Et c’est là que le roman fonctionne à fond. Grâce à cet humour, la dimension de l’horreur, l’intensité de la chaleur qui vous brûle, la terreur qui vous gagne en vous voyant acculé sans issue, la résignation de voir celles et ceux qui vous entourent se livrer à une mort certaine en optant pour les mauvaises solutions, prennent véritablement le lecteur à la gorge.

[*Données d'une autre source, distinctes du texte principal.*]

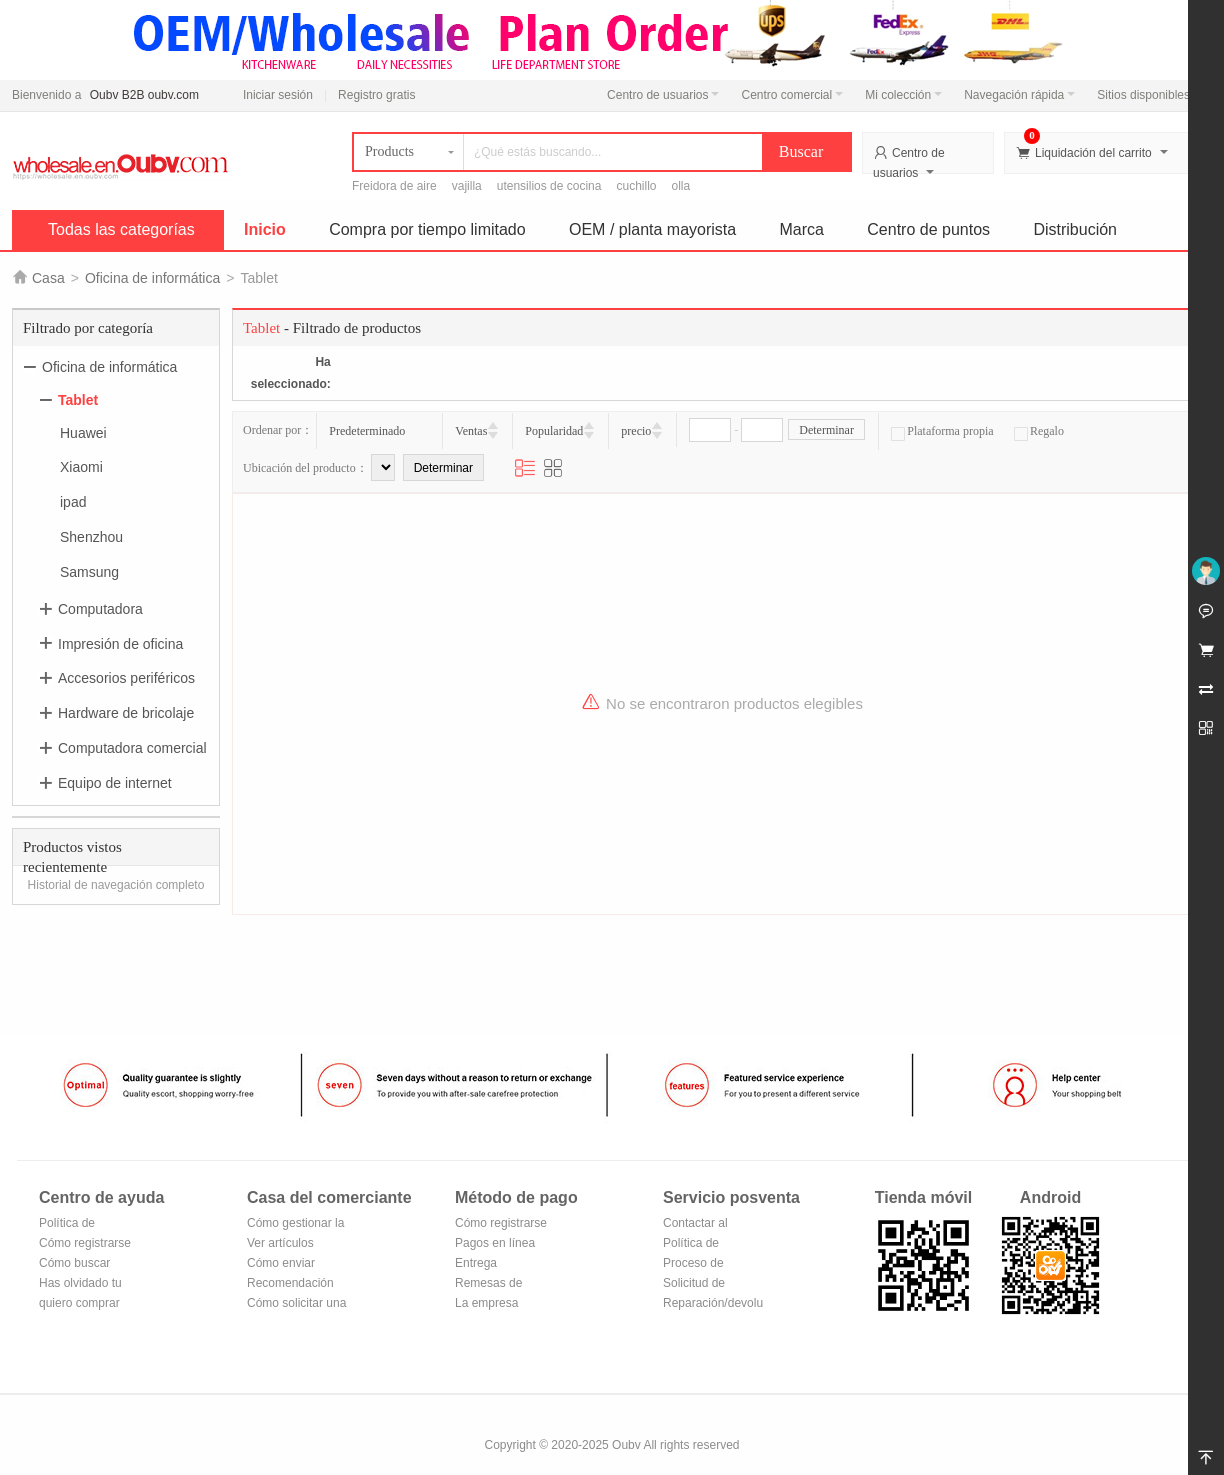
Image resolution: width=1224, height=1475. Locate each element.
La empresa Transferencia (491, 1304)
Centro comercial (792, 95)
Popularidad (554, 431)
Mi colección (903, 95)
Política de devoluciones (698, 1244)
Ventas (471, 431)
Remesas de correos (488, 1284)
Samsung (89, 572)
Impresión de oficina (120, 643)
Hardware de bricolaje (126, 713)
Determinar (826, 430)
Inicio (265, 229)
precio (636, 431)
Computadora (100, 609)
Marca (802, 229)
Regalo (1039, 431)
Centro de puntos (928, 229)
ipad (73, 502)
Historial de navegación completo (116, 885)
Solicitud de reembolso (694, 1284)
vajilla (467, 186)
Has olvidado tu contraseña (80, 1284)
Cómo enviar (281, 1263)
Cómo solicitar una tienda (296, 1304)
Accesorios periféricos (126, 678)
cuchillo (636, 186)
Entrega (476, 1263)
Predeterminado (367, 431)
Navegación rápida (1019, 95)
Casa (48, 278)
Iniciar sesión (278, 95)
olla (681, 186)
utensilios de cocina (549, 186)
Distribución (1075, 229)
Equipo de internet (115, 783)
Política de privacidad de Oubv (74, 1224)
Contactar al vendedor (695, 1224)
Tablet (78, 400)
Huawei (83, 432)
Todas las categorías (121, 229)
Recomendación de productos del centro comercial (291, 1284)
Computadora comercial (132, 748)
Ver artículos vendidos (280, 1244)
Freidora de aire (394, 186)
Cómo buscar (74, 1263)
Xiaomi (81, 467)
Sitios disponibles (1149, 95)
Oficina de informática (152, 278)
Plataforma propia (942, 431)
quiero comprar (79, 1303)
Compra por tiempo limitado (427, 229)
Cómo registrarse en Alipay (501, 1224)
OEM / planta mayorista (652, 229)
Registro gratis (376, 95)
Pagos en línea (495, 1243)
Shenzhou (91, 537)
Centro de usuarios (663, 95)
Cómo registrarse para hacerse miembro (85, 1244)
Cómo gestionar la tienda (295, 1224)
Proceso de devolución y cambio (696, 1264)
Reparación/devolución (713, 1303)
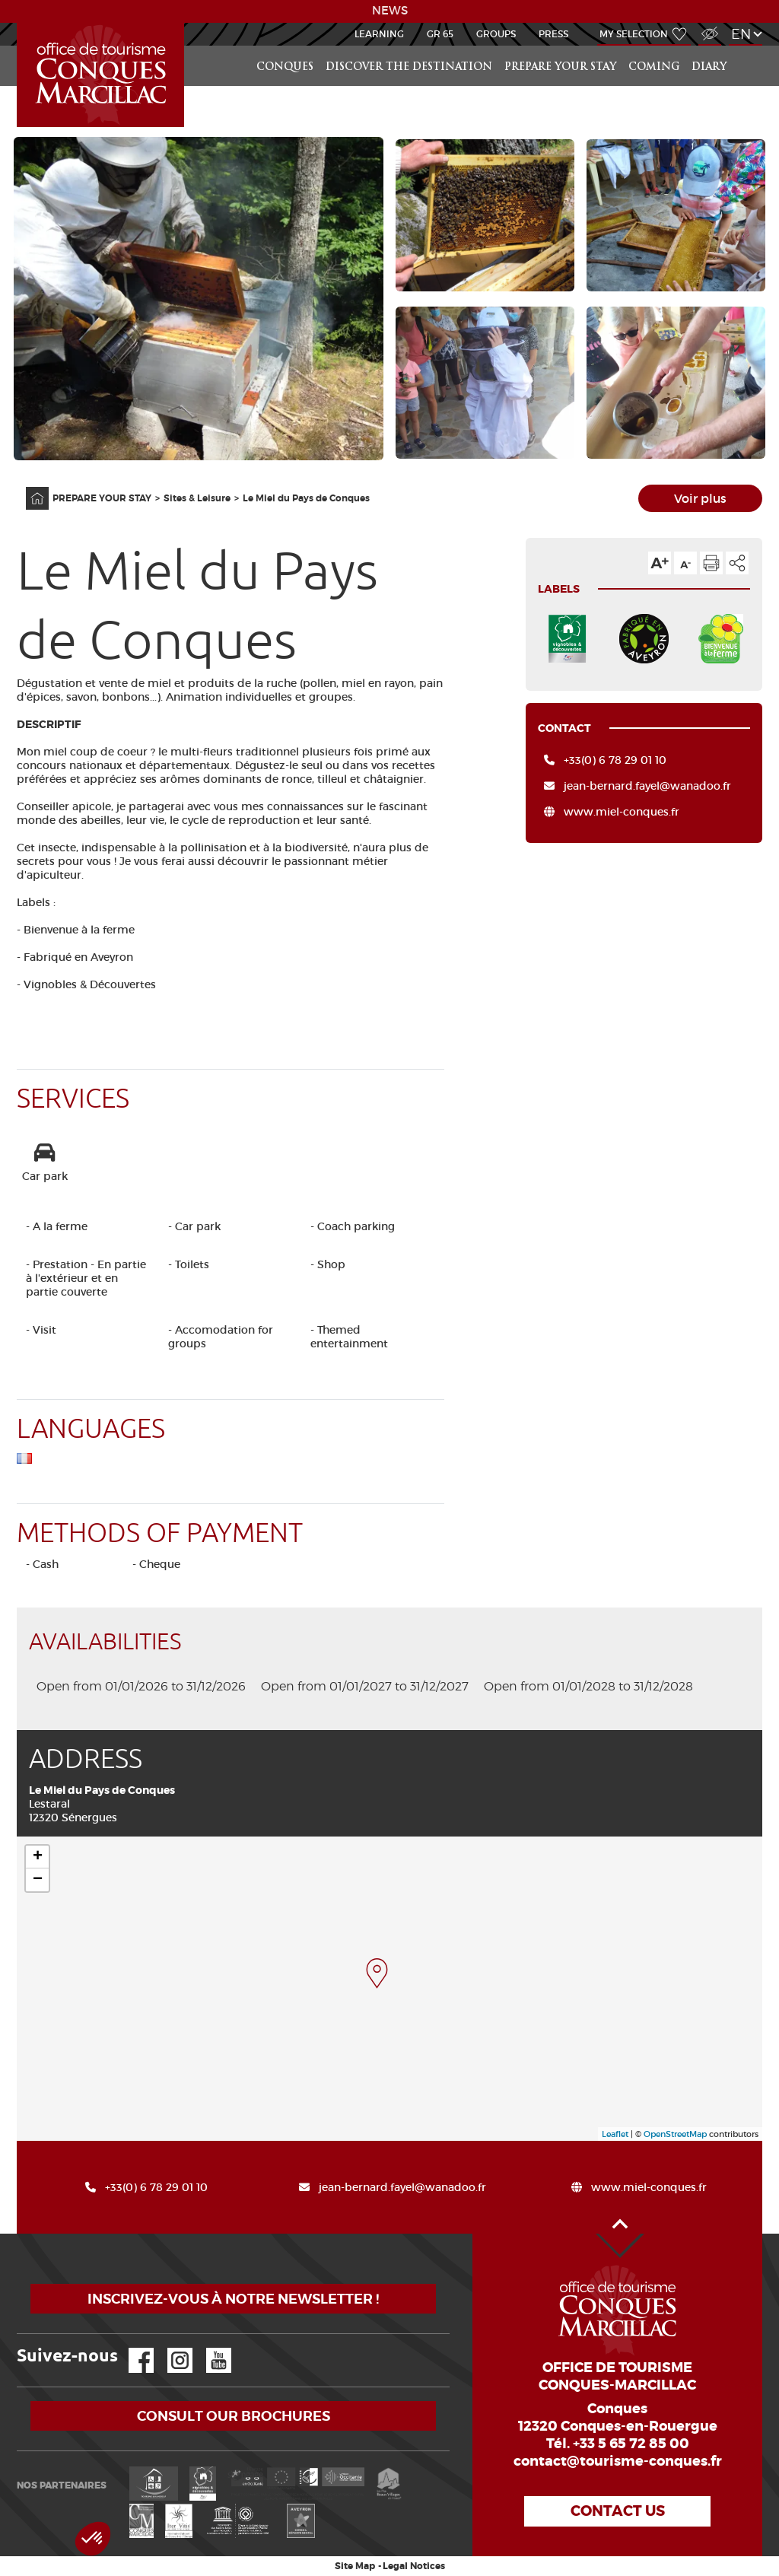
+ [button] (38, 1857)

Subvient alors l’autre « truc » de l’auteur, qui fonctionne tout aussi bien même si, pour cela, il ne cesse de recourir à la multiplication des insertions de parenthèses qui, à la longue, finissent par lasser. Comme la mort semble prochaine et inexorable, les tranches de vie de Voltaire se mettent à défiler à toute allure et nous donne à voir un pauvre type rongé par l’alcoolisme et le dépit jusqu’à sa rencontre lumineuse avec celle qui est la femme de sa vie. Et là, il y a des purs moments de jouissance parmi lesquels le récit hilarant et brillant de la vaine tentative d’accéder à l’Hippopotamus de la Place de Clichy, à cinq heures du matin, barré par un cerbère.

Les aller-retours permanents entre un passé en voie de disparaître à jamais et un présent dont l’horizon se raccourcit à vue d’œil, rendent l’intensité du drame qui se déroule maîtrisable et offre aussi une habile porte de sortie à un roman dont la fin ne pouvait être que prévisible.

Bref, c’est bien fait, original, drôle et hautement recommandable.